Amedeo Modigliani’s photograph of Léopold Zborowski and Anna Sierzpowska in their apartment at Rue Joseph Bara in Paris, 1919. Photo: Wikimedia Commons

Anna (“Hanka”) Sierzpowska was a Polish noblewoman who was probably not actually married to Zborowski, but she lived with him in Paris in the 1920s. She is the person portrayed in Modigliani’s Portrait of a Polish Woman—a dark-haired woman in a black dress with a white collar (those romantic triangular collars came into fashion at the end of WWI). Modigliani’s style of stretched-out lines and facial features barely marked with a few lines was influenced by African masks (they had started to show up in the souvenir shops of Paris, and the Paris bohème began collecting them) and folk art in general, but you can also find in this painting some echoes of Parmigianino’s Madonnas with their famous elongated necks and bodies.

Jean-Auguste-Dominique Ingres. Portrait of the Countess of Tournon, 1812. Oil on canvas. Philadelphia Museum of Art, Philadelphia. Photo: Wikimedia Commons

Jean-Auguste-Dominique Ingres (1780-1867) had always wanted to be a history painter—the genre most prized in a Europe transitioning from Enlightenment to Classicism at the very end of the 18th century. In 1801, this young French artist won the most prestigious art scholarship of the day, called the Prix de Rome, but he had to wait five years until the prize was sufficiently funded for his multi-year stay in Italy. Commissions for large historical canvases were not easy to secure, and even though in his long career Ingres painted a good share of them, in the early days he made his living painting aristocrats or government officials and their wives. Ironically, though Ingres was most passionate about his mythological and historical tableaux, what art history has most remembered him for are his portraits of portraits of society ladies and the odalisques that he painted when Orientalism came into fashion. Picasso adored Ingres for his portraits of beautiful women, like Madame de Moitessier, which he referenced in his Woman with a Book in 1932.

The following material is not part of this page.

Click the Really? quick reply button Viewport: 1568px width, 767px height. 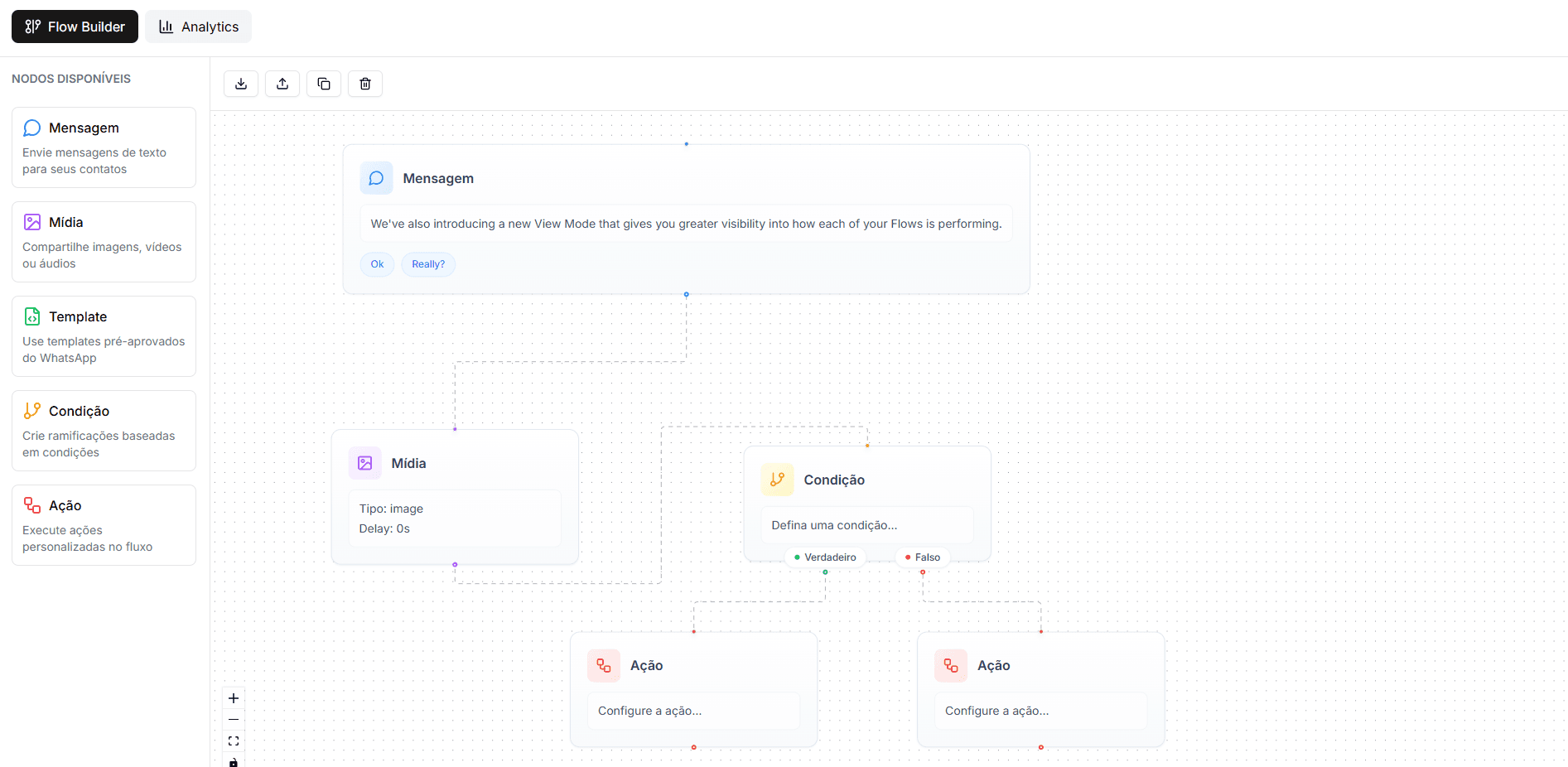(427, 263)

Ingres painted his Portrait of the Countess of Tournon during his stay in Rome, when the city was occupied by the Napoleonic armies. In fact, it was Napoleon’s campaigns in Egypt and Syria that introduced the fashion for the types of Indian shawls with a paisley design that the comtesse is wearing. For Ingres’s style of painting, though, the honesty of this image is its most astounding characteristic—we see the countess with her bulging eyes, a nose that is a bit too large, and a faint mustache over her lip. Ingres is not beautifying her. Rather, it is her intelligent gaze, knowing smile, and general look of a sophisticated woman who is sure of herself that endear us to this person. This is a brilliant psychological portrait—much more interesting than the Neoclassicist perfection that Ingres was so keen on propagating throughout his career.

An afternoon stroll through a large museum is never enough to uncover all of its treasures, and visiting this one was no exception. I had to walk past works by women artists like Judith Leyster, old masters like Nicolas Poussin, and unique visionaries like Henri Rousseau. I could only pick and choose but a few of the many stories that PMA’s pictures can tell.